A bold leap forward, this vision reimagines the home as a stage where the theatre of living unfolds—framing a return to products designed specifically for residential use. The journey begins with comfort, highlighting Moroso’s commitment to exploring its many interpretations, reconnecting comfort with people through sensorial experiences rooted in deep, all-encompassing bodily sensations. This journey, in essence, is a topography of living to be explored through the works of Patricia Urquiola, Garcia Cumini, and Zanellato/Bortotto.

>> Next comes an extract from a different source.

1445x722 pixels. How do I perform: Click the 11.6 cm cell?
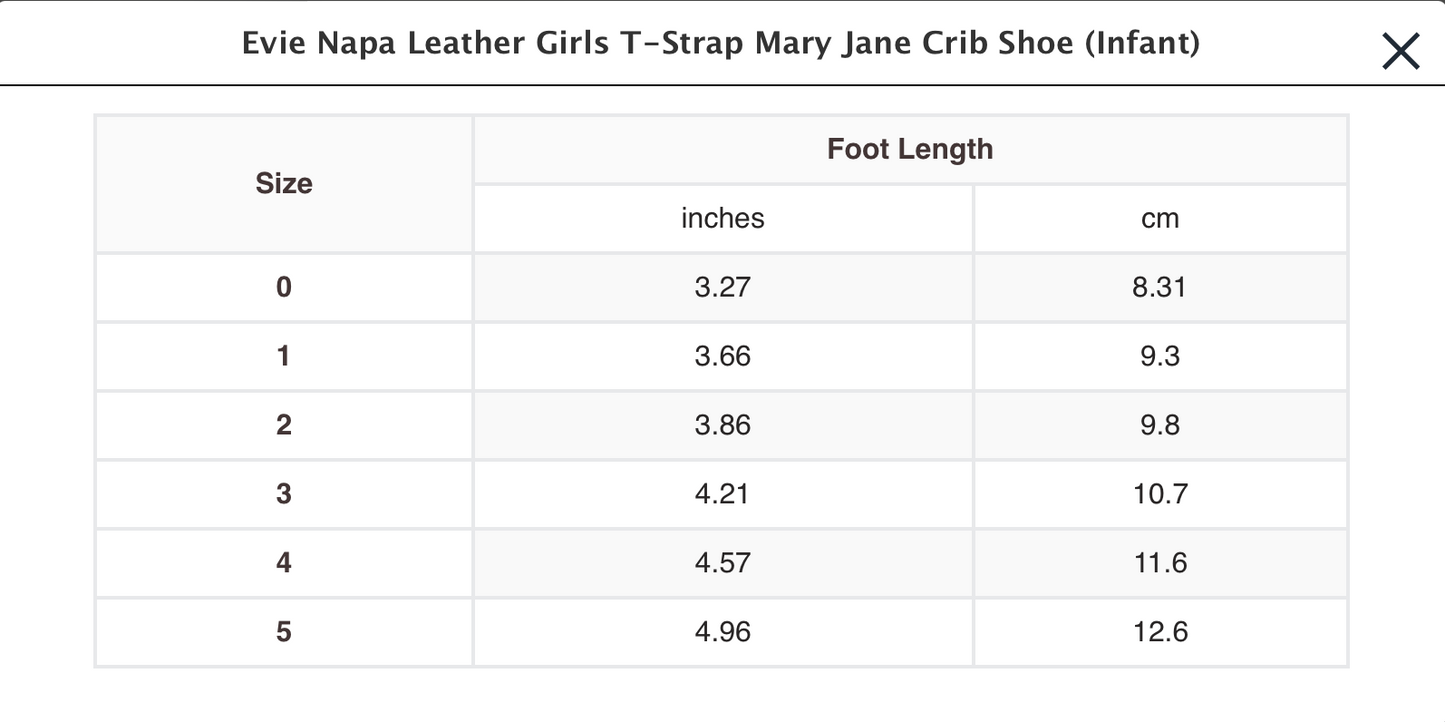[x=1160, y=563]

These true coordinates guide us through a discovery of materials, fabrics, and craftsmanship that, in their complementarity, encapsulate some of the most significant aspects of contemporary design culture.

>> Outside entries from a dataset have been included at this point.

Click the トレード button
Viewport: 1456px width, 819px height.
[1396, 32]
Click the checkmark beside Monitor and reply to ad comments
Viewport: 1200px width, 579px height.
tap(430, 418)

If Cuadra-Soft, the modular sofa by Patricia Urquiola, embraces comfort as the starting point for rethinking design through the principles of sustainability and circular economy, then Me-Time by Garcia Cumini offers a purely emotional invitation—a call to pause, to linger, to reclaim the art of simply being. A dichotomy between the rational and the instinctive, the conventional and the informal, which, in its profoundly human essence, underscores the importance of craftsmanship—beautifully expressed through the experimental use of fire-glazed ceramic in the Clay armchair by Zanellato/Bortotto.
This exploration, far from being elitist or nostalgic, looks toward the future, enriched by a selection of three projects developed by students from HFG, Staatliche Hochschule für Gestaltung Karlsruhe. These projects, guided by Dutch designer Wieki Somers and supported by Moroso, serve as a prologue to something yet unseen—three-dimensional projections of a “normality” still in the making.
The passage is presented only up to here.